Once you’ve completed the transfer you should see the coins in your Metamask wallet, but you may need to add the coin types to your MetaMask wallet first before they appear.
A word on ETH gas fees
As AAVE is built on the Ethereum blockchain, you need to use the Ethereum network and its token (ETH) to interact with AAVE. The ETH token acts as your ‘gas’ to use the Ethereum network. You’ll often see this referred to as ‘gas fees’.

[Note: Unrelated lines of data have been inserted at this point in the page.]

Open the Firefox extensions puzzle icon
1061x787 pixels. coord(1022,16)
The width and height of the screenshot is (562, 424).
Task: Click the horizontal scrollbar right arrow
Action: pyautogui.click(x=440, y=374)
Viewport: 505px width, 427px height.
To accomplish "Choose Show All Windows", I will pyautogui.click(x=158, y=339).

One caveat in using DeFi crypto is that gas fees on the Ethereum network can be very, very high. The fees change with supply and demand and with transaction complexity. The fees work out to be exorbitant on small transactions, so economies of scale matter when you are moving Stablecoins around in order to lend them out or use them as collateral to borrow. If the gas fee is $225 (which it was when I went to use the Ethereum network this morning), then you need to move at least $7000 USD worth of USDT in order to recover the gas fees in your interest (transaction in and out of Aave) and stay ahead based on the lending rate for USDT in this example.
One way to get around the high Ethereum gas fees is to transact through the Matic network. This requires a slightly more advanced tech level. Matic acts as a sidechain to the Ethereum Bockchain. You will need to add the Matic network to your web wallet add funds to the Matic Layer 2 protocol to do this. Once you have the Matic sidechain set up and funded in your MetaMask web wallet, you then open the Matic Mainnet in your web wallet and connect your web wallet to Aave. The Aave integration should show that you’re in the Matic/Polygon sidechain.
There are a bunch of other ways and DeFi crypto products that help you to avoid ETH gas fees and we’ll go over these in other posts.
If you take a look on Aave using the Matic network you don’t have the same range of Stablecoins open for deposit or the same interest rates as you do using the Ethereum network. Fees are lower using Matic, but so are interest rates. So Matic is better if you’re lending smaller amounts but Ethereum pays off if your lending larger amounts.
DeFi crypto is still early days
Here we come across the catch with DeFi. Its nascent, so the actual use of the DeFi system isn’t quite living up the decentralised finance ethos because of the fees involved sometimes on the Ethereum network. Developers are working on computational ways of reducing fees and only once this happens will DeFi become practical for many smaller users. It can also be tricky to navigate at first and integrations between exchanges, wallets and protocols can be a bit buggy. The risks are also wildly larger than operating in the fiat money system. Be warned that this is speculative investment.
Depositing into Aave Liquidity Pool
After moving the USDT and ETH to my web wallet, I have to connect my web wallet to the Aave protocol. This is a simple click at the top right corner and a process of following their prompts.
Once connected I can transfer the USDT in my web wallet to the Aave lending pool by hitting ‘deposit’ at the top of the screen. This will take you to your web wallet interface so you can select the coin and transfer amount. Before I confirm the transaction, Aave shows me the gas fees involved.
The final word – higher interest is just a few clicks away
So now, my savings have gone from fiat, to USDT and have been deposited into the Aave lending pool. I’m now earning the market rate, which today you can see is 5.22%, but tomorrow could be different. You can still make money in your sleep if you’re prepared to risk more and lend larger amounts into these DeFi liquidity pools. Be sure to manage your risks as we mention here. Also, test the tech first with small amounts. Aave is a well known platform with over $18B USD equivalent in its Liquidity Protocol and the likes of Mark Cuban lending through it. But don’t put all your eggs in one basket because true to the Blockchain ethos, it’s a non-custodial protocol and that means if things go to custard, there is no protection for you.